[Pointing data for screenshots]
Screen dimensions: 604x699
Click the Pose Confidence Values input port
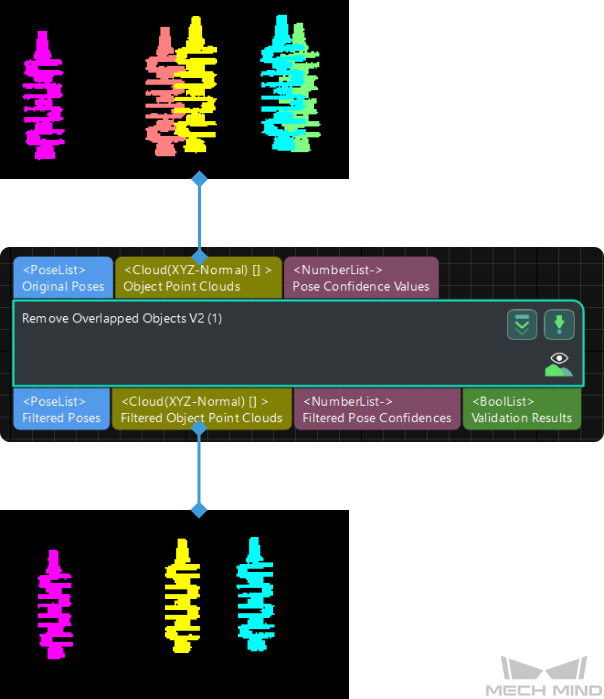click(x=361, y=278)
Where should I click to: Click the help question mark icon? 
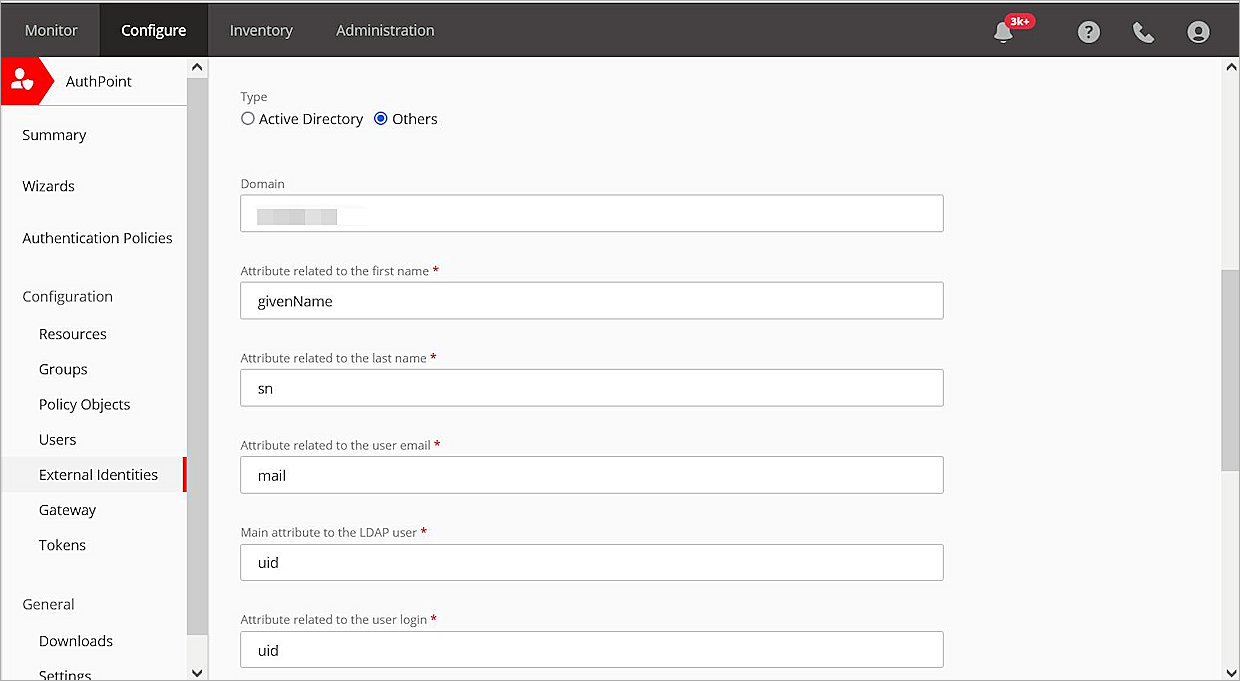(1088, 31)
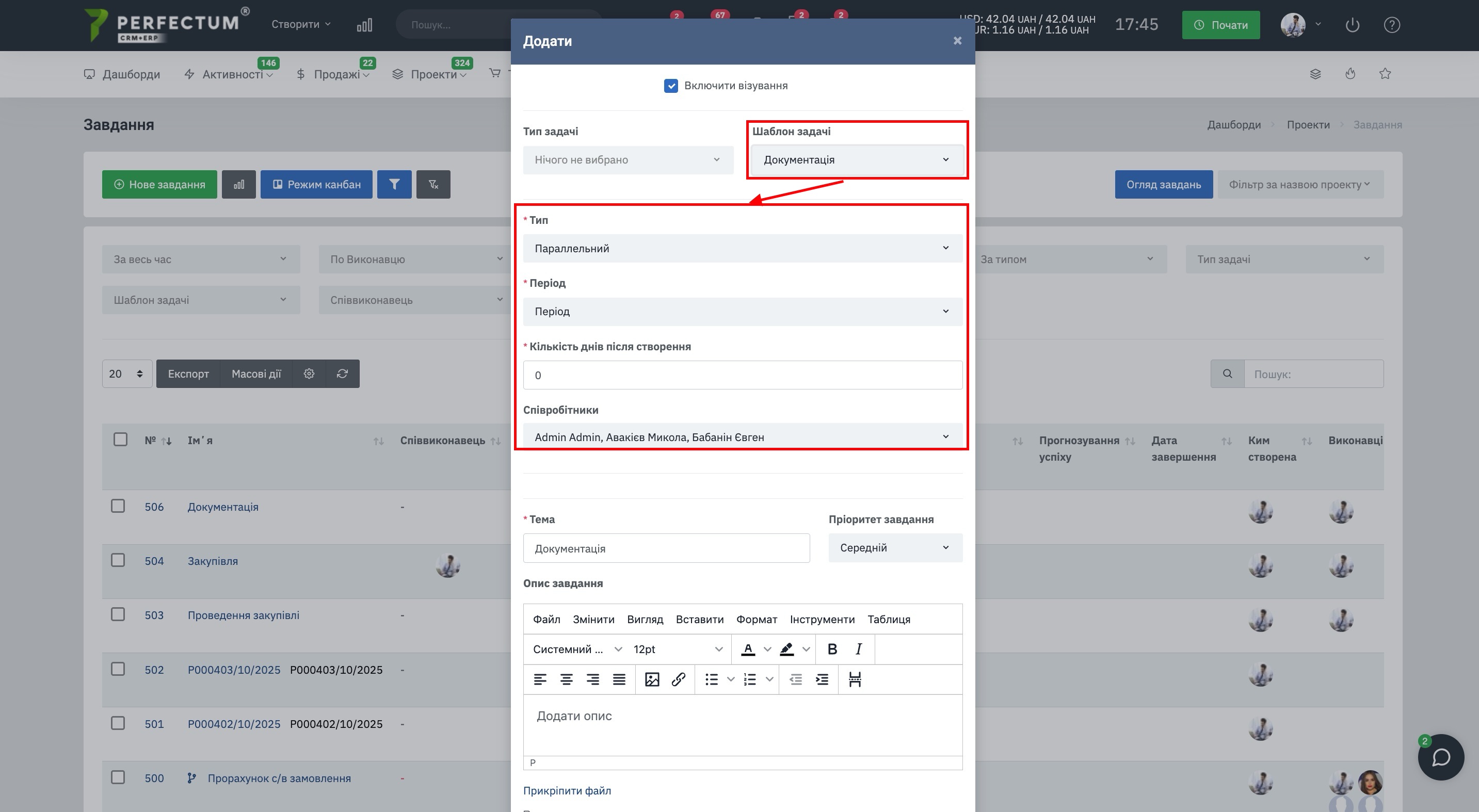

▶ **Exercise goal**
Rewrite the data, changing "input port" to "input socket" wherever it occurs and keeping everything else the same. Leave the pictures out of your answer.

▶ **Output below**
Screen dimensions: 604x699
Click the Pose Confidence Values input socket
click(x=361, y=278)
Where should I click to: Click the help question mark icon? 
(1088, 31)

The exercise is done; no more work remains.